__PROBLEM TO SOLVE__
Write out the stretch of lines below that begins at the line with "Screen dimensions: 800x599" and ends at the line with "Task: Open the @anarchyandsage.bsky.social", including both, exactly as given and nothing more.

Stored items
----------------------------------------

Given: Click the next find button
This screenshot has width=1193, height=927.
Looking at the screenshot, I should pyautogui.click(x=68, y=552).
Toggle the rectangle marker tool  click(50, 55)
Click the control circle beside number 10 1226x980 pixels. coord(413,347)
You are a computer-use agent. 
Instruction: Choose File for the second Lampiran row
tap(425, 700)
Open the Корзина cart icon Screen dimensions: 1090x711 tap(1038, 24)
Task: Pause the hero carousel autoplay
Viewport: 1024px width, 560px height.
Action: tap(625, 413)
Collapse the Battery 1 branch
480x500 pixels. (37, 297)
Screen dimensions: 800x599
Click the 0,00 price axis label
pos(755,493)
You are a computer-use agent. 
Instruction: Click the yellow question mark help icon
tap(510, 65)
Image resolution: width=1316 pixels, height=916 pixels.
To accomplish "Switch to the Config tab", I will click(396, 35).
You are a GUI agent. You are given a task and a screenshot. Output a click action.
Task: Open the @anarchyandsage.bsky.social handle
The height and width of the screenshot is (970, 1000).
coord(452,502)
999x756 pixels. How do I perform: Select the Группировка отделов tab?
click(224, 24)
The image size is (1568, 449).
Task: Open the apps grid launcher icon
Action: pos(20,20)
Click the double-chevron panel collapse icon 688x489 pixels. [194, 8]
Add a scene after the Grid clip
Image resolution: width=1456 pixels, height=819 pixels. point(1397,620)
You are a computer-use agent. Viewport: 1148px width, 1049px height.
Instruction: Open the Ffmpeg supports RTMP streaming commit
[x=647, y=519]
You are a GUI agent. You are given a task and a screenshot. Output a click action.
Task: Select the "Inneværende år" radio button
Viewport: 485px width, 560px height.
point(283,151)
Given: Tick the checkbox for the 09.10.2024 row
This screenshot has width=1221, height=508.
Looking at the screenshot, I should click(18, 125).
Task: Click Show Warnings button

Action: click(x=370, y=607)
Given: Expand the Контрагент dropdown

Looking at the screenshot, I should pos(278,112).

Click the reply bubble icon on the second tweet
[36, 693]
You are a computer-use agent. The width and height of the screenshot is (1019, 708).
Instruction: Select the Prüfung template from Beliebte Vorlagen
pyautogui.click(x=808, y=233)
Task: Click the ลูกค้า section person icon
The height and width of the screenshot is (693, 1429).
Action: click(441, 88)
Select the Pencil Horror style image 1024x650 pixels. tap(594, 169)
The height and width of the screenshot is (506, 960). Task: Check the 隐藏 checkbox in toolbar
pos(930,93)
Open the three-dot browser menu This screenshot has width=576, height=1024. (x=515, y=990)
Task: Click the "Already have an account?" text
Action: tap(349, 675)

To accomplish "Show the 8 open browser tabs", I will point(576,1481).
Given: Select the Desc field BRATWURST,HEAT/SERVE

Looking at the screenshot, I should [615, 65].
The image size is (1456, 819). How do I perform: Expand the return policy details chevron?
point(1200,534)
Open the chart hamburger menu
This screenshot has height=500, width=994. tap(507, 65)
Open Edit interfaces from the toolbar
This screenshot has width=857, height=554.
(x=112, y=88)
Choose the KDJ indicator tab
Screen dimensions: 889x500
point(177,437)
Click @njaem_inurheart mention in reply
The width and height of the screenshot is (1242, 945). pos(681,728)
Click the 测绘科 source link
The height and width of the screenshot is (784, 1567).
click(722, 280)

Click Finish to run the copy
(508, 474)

----------------------------------------

__TASK SOLUTION__
Screen dimensions: 800x599
Click the 0,00 price axis label
pos(755,493)
You are a computer-use agent. 
Instruction: Click the yellow question mark help icon
tap(510, 65)
Image resolution: width=1316 pixels, height=916 pixels.
To accomplish "Switch to the Config tab", I will click(396, 35).
You are a GUI agent. You are given a task and a screenshot. Output a click action.
Task: Open the @anarchyandsage.bsky.social handle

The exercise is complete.